From: William J Poser (wjposer@ldc.upenn.edu)
Date: Thu Jun 07 2007 - 02:01:23 CDT
I've never seen the first problematic glyph-complex, but I can
say with some confidence that it is a mistake since it ends with
a virama which is followed by a vowel sign, which is impossible.
Something is wrong.
The second one looks like a jn (both palatal), but the word is
peculiar. I think that the word is intended to be manovaijna:nik
"psychological", but it has guna rather than vrddhi and is
actually written manovijna:nik. My knoweldge of Hindi is not
sufficient to know if this is a reasonable variant.

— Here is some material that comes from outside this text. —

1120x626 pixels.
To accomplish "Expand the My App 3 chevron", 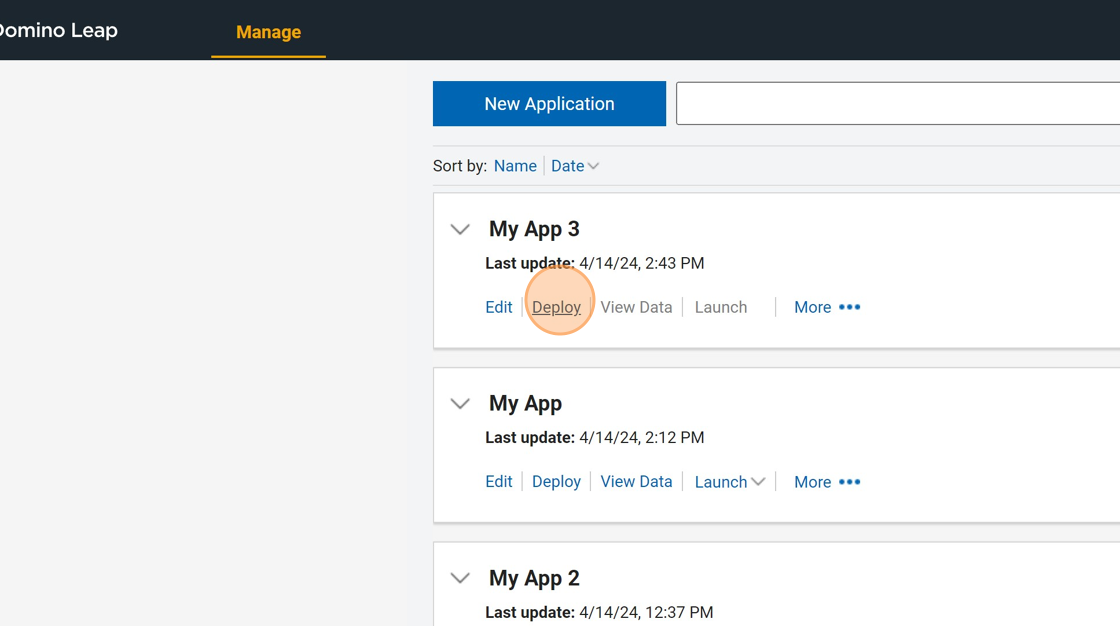I will [460, 229].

Indeed, this text doesn't seem to make sense in general, even
given my poor Hindi. What, for example, is the second sentence
supposed to say? The words all make sense individually except
for the penultimate one, which seems to be sba:gat, which neither
I nor my Hindi dictionary know. If the diagonal stroke is omitted
it would be sva:gat "welcome, acceptance, reception". The
words other than the initial me~ then would make sense as
"your (polite) reception is", but I don't know how to combine
that with the initial me~, which I know only as a postposition
meaning "in", but of course a postposition can't occur at the
beginning of a sentence.
Is anybody here fluent in Hindi?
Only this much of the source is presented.